───── RECORDS PROVIDED

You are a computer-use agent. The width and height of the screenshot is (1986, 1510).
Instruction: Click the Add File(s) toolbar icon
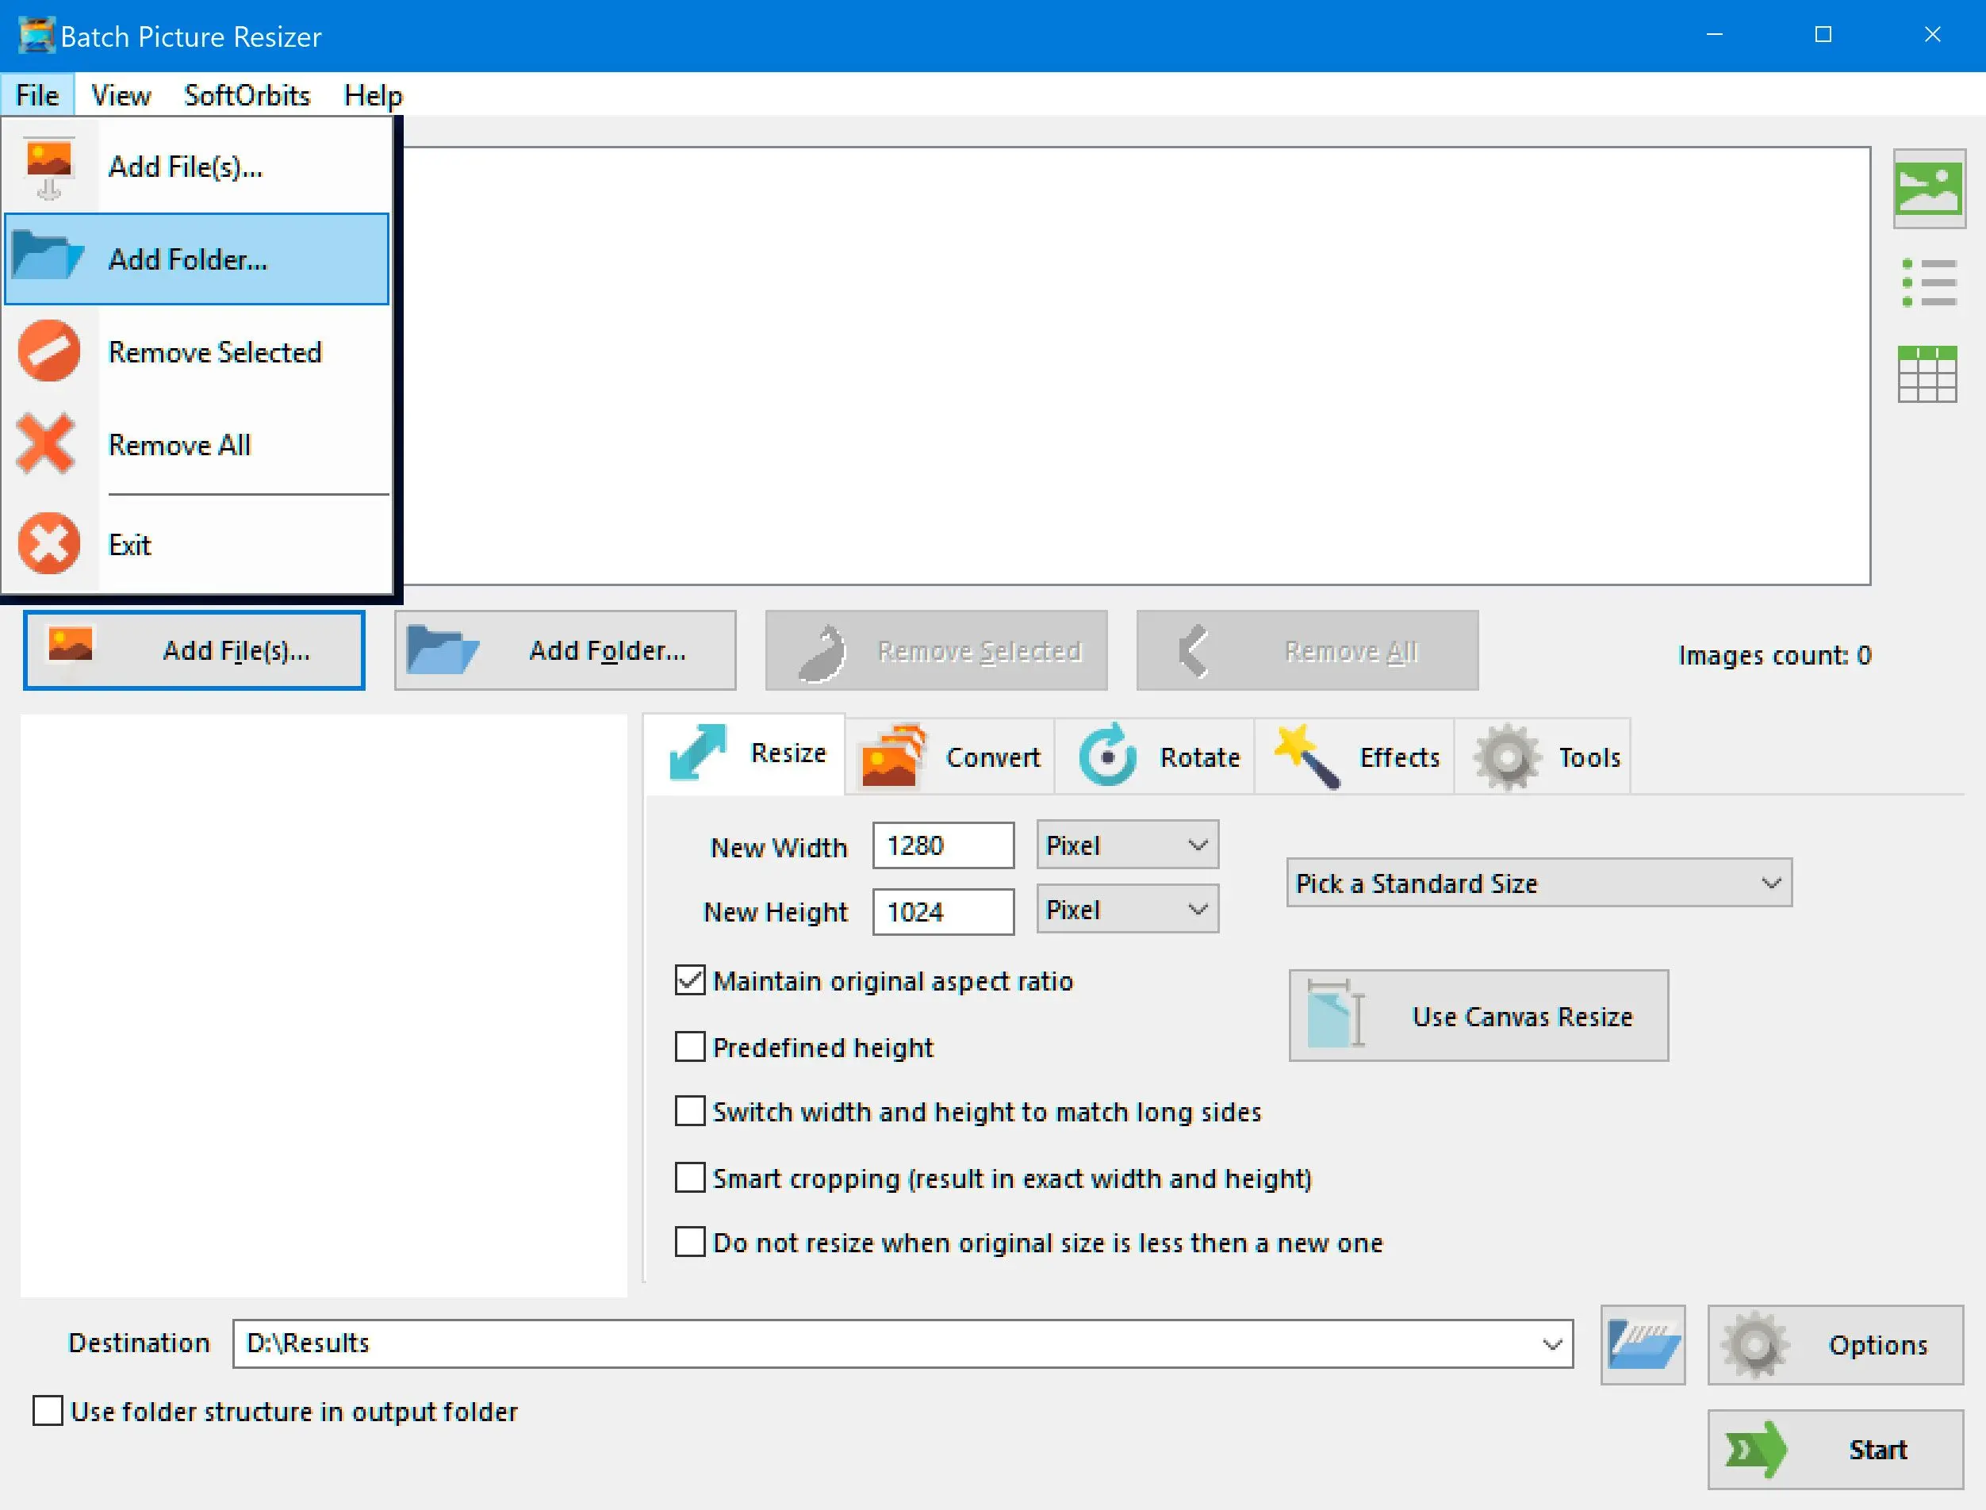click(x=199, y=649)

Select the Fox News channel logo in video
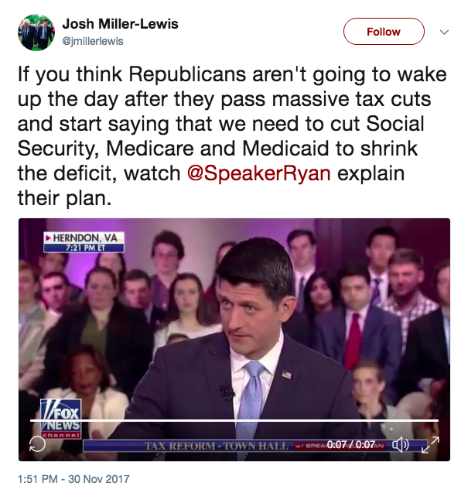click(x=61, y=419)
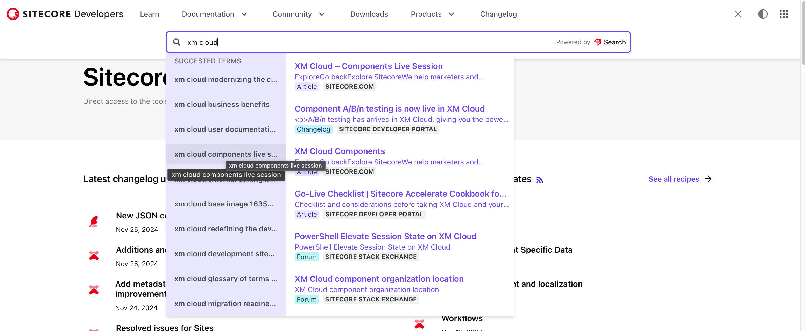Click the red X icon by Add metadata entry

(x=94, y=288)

──────────

### AIM OF THE EXERCISE
Output the data above exactly. Drop every picture.

### WORKED SOLUTION
You are a computer-use agent. The width and height of the screenshot is (1986, 1510).
Instruction: Click the Add File(s) toolbar icon
click(x=199, y=649)

Select the Fox News channel logo in video
click(x=61, y=419)
Click the red X icon by Add metadata entry

(x=94, y=288)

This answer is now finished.